Arnold Schwarzenegger in a clip comparing the January 6, 2021 US Capitol riots to Kristallnacht, in a video on January 10, 2021. (Screenshot)
Arnold Schwarzenegger in a clip comparing the January 6, 2021 US Capitol riots to Kristallnacht, in a video on January 10, 2021. (Screenshot)

US movie star-turned-politician Arnold Schwarzenegger likens last week’s riot at the Capitol by a mob supporting US President Donald Trump to the November 9, 1938, Nazi pogroms known as Kristallnacht.

Schwarzenegger compares the insurrection at the Capitol building in Washington, DC, to the rise of Nazi Germany and speaks for the first time about his father’s past.

In a lengthy video posted to Twitter, Schwarzenegger calls last week’s storming America’s “Night of Broken Glass,” or Kristallnacht, and refers to the perpetrators as the “Nazi equivalent of the Proud Boys.”

“The broken glass was in the windows of the United States Capitol — but the mob did not just shatter glass, they shattered the ideas we took for granted,” he says.

“They did not just break down the doors of the building that houses American democracy, the trampled the very principles on which our country was founded.”

“I’ve never shared this so publicly because it is a painful memory, but my father would come home drunk once or twice a week, and he would scream and hit us and scare my mother,” Schwarzenegger says, of his childhood in Austria. “I did not hold him totally responsible because our neighbor was doing the same to his family, and so was the next neighbor over.

“They were in physical pain from the shrapnel in their bodies, and in emotional pain from what they saw or did. It all started with lies, and lies, and lies, and intolerance.

“So being from Europe, I’ve seen first-hand how things can spin out of control…”
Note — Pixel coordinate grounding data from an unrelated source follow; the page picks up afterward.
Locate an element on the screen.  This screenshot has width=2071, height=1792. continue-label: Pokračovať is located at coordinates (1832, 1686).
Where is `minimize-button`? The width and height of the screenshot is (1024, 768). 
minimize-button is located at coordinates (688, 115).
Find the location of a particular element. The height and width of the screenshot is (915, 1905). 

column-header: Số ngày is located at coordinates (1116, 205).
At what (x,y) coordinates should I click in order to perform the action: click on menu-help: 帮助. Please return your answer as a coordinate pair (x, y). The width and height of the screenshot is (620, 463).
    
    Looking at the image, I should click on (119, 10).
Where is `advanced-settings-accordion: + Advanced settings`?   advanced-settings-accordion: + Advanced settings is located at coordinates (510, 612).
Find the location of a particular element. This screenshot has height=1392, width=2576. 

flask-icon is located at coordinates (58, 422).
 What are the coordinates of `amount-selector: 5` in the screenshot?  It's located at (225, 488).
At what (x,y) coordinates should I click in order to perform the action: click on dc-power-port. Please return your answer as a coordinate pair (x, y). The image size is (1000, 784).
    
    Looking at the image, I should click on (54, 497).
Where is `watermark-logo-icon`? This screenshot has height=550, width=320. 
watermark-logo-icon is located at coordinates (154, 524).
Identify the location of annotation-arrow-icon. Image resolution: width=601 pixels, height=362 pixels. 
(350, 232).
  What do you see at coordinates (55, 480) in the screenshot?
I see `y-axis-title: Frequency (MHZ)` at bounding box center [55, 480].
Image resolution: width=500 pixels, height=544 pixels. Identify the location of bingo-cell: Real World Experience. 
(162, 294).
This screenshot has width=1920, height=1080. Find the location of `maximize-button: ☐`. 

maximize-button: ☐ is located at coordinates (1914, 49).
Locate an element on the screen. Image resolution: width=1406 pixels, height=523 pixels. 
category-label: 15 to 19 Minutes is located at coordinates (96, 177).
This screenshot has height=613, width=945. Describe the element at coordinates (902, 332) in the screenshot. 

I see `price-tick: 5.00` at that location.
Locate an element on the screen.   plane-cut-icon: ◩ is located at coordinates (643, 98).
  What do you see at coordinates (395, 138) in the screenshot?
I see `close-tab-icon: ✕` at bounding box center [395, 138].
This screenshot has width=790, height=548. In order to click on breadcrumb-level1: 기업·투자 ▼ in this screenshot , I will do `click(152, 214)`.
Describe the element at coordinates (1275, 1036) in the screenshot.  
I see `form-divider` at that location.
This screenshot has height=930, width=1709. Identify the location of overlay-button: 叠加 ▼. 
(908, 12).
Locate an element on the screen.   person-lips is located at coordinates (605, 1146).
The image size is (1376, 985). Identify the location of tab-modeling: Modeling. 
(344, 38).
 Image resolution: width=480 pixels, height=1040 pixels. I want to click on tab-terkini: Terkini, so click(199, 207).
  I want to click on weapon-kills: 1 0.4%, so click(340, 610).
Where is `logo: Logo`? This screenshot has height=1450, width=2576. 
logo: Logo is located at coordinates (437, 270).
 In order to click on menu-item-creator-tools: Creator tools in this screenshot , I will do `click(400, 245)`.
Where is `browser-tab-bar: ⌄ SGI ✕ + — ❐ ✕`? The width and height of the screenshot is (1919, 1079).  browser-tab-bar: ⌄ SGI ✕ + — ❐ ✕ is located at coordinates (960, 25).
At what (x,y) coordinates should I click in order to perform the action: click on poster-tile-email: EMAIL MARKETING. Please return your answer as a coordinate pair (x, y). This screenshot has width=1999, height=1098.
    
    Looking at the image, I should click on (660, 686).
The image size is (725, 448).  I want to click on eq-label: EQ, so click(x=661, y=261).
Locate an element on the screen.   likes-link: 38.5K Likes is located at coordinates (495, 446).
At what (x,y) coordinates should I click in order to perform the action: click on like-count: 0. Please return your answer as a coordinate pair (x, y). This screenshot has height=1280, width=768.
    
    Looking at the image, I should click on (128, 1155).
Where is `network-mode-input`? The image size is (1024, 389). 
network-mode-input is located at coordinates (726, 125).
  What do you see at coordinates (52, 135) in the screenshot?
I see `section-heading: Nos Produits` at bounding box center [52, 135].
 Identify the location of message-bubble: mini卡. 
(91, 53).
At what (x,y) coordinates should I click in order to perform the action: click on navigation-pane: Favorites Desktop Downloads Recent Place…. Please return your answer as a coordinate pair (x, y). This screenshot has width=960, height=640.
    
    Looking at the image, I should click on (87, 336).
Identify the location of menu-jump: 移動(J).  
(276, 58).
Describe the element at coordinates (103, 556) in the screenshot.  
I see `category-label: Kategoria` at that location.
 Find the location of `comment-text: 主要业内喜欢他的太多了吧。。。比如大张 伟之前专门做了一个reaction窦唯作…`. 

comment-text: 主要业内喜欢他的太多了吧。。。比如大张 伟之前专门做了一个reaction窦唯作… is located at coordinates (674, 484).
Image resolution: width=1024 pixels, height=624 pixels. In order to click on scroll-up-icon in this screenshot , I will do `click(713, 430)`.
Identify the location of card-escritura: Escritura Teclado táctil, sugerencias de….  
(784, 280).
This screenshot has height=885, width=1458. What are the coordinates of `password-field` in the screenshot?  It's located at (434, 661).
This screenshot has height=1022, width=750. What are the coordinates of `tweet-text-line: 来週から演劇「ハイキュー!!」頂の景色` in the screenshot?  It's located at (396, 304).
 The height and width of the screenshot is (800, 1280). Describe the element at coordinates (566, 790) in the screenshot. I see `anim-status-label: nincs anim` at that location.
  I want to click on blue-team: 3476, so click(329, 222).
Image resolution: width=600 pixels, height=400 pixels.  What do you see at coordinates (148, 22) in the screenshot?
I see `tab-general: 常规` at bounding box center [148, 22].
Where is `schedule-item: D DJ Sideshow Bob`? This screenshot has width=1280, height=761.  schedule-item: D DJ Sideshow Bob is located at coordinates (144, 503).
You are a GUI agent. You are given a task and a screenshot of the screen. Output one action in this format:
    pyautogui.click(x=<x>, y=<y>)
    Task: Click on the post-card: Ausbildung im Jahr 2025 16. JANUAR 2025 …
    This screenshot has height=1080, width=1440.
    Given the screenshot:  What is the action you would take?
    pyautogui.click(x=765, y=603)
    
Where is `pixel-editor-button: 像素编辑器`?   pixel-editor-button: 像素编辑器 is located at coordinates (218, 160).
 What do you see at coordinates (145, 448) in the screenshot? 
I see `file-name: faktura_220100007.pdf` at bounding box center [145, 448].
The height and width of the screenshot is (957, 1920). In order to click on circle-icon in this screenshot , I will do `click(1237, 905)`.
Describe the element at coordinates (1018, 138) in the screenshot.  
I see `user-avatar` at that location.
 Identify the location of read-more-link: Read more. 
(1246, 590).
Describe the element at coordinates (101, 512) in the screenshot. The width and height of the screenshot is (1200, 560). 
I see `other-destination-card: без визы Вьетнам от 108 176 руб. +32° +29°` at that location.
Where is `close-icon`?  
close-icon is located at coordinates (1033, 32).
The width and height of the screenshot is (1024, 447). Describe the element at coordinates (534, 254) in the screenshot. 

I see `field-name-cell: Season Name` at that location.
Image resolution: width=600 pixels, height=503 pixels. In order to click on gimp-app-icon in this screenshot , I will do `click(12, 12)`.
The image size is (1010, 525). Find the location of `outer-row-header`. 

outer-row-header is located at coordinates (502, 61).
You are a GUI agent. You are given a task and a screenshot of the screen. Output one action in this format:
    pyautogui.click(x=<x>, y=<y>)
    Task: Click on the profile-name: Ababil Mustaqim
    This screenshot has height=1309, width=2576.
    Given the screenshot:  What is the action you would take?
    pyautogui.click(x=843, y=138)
Schwarzenegger’s father Gustav, a police chief, voluntarily joined the Nazi Party in 1938, and served in World War II as a “Hauptfeldwebel.” Wounded in 1943’s Battle of Stalingrad, he was discharged later that year after suffering malaria. Schwarzenegger asked the Simon Wiesenthal Center to look into Gustav’s wartime record, and it found no evidence of atrocities.